Malgré une opposition internationale généralisée, le gouvernement iranien continue d’enrichir l’uranium à 60 %, le rapprochant dangereusement du niveau d’enrichissement de 90 % requis pour la production d’armes nucléaires.
S’exprimant en marge de la Conférence de Munich sur la sécurité, Grossi a averti que le temps presse pour relancer le JCPOA, mais a ajouté que cela ne signifiait pas que cela ne pouvait pas être accompli rapidement.
Selon Grossi, l’AIEA possède toutes les informations nécessaires, mais la prise de décision revient aux États membres de l’Agence.

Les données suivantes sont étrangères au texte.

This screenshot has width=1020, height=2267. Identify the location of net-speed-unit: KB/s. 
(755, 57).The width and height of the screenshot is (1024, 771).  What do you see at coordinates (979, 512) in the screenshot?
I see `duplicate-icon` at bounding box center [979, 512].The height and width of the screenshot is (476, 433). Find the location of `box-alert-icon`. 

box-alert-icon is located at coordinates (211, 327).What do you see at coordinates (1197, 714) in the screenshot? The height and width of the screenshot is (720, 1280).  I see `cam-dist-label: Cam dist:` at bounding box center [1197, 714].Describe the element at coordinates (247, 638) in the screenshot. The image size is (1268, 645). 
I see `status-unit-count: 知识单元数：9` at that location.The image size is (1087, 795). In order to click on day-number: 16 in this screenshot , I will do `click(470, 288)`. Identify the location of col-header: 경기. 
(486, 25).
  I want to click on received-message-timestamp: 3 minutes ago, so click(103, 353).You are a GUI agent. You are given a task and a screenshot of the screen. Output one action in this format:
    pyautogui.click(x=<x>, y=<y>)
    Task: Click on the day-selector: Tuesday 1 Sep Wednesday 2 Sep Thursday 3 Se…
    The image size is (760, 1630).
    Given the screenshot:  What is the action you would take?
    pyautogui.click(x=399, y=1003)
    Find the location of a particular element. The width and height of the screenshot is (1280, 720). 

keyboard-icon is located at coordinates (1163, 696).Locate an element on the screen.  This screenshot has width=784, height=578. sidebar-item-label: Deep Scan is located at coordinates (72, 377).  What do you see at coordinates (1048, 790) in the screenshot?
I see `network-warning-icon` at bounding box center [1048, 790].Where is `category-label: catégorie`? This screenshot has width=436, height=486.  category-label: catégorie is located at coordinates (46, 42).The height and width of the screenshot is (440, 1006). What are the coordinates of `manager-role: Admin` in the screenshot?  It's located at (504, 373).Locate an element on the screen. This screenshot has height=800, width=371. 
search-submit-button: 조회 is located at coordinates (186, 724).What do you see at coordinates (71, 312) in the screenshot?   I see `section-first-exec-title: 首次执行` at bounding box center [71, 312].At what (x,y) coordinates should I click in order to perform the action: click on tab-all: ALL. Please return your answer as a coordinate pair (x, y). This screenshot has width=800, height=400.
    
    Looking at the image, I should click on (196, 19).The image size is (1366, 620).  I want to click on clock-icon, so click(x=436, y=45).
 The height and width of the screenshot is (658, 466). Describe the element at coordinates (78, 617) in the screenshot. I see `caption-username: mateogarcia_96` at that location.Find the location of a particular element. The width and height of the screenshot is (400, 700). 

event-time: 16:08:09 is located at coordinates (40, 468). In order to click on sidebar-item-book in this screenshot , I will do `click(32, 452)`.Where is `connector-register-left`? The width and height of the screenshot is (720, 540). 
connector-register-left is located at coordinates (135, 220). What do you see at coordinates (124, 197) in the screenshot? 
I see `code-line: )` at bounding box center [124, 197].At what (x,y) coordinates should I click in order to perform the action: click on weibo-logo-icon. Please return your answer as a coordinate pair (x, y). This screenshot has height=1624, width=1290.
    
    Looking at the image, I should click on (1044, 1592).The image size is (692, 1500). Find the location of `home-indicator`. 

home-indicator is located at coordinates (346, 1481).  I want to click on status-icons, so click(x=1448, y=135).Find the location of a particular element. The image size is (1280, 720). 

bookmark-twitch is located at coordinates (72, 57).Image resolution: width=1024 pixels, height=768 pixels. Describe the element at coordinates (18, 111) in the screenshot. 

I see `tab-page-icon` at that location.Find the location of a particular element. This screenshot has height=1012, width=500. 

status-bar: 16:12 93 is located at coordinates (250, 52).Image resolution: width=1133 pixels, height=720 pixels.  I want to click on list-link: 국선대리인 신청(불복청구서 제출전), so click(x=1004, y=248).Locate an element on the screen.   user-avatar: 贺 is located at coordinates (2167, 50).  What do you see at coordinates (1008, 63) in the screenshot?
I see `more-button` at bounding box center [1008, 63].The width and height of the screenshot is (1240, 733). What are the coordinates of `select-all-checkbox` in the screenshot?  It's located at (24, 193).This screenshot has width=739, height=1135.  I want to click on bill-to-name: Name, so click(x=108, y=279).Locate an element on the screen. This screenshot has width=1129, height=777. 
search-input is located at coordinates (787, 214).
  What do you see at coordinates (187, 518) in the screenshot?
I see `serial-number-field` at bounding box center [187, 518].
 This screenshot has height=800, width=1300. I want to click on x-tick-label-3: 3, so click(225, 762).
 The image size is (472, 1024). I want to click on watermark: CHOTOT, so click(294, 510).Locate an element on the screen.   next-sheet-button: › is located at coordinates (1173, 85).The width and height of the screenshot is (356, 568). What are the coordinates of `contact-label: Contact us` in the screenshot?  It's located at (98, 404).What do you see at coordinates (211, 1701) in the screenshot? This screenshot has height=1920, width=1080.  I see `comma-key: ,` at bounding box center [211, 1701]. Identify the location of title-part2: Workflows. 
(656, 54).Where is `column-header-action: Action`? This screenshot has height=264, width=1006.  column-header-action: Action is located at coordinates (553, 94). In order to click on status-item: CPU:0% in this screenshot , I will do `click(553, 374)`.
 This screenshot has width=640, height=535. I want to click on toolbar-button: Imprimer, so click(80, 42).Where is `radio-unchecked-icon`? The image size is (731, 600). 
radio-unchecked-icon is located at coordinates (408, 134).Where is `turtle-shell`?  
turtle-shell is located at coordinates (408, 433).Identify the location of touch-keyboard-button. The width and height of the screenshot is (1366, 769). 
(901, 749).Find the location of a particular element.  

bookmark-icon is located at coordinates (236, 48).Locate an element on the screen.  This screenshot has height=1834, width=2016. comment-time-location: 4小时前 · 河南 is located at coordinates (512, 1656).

Le directeur général de l’AIEA a déclaré que l’Iran est en train de multiplier par sept sa production mensuelle d’uranium enrichi à 60 %. Il a ajouté que d’ici la publication du rapport trimestriel de l’Agence le mois prochain, le stock d’uranium enrichi à 60 % du régime iranien pourrait atteindre 250 kilogrammes.
Selon les normes de l’AIEA, cette quantité d’uranium, si elle était encore enrichie, suffirait à produire six bombes nucléaires.
M. Grossi a averti que la communauté internationale devait prendre cette question très au sérieux, soulignant qu’il ne fallait pas perdre de temps. Il a exprimé l’espoir que le régime iranien redevienne un point focal de l’attention mondiale.
Le directeur général de l’AIEA a déclaré qu’il attendait avec impatience la nomination par la Maison Blanche d’un envoyé spécial américain pour l’Iran afin que des discussions et des consultations sur les prochaines étapes concernant le régime iranien puissent commencer. M. Grossi a également noté que l’AIEA restait en contact avec l’administration Trump.
Les propos de Grossi interviennent alors que le président américain Donald Trump a réinstauré la campagne de « pression maximale » contre le régime iranien en signant un décret exécutif le mardi 4 février.
Selon cette directive, une pression maximale sur le régime iranien sera rétablie, les voies d’acquisition d’armes nucléaires seront bloquées et des efforts seront déployés pour contrer l’influence néfaste du régime iranien à l’étranger.
Une autre section de la directive stipule que Donald Trump ne tolérera pas que le régime iranien possède des capacités d’armes nucléaires ou qu’il continue de soutenir le terrorisme, en particulier contre les intérêts américains.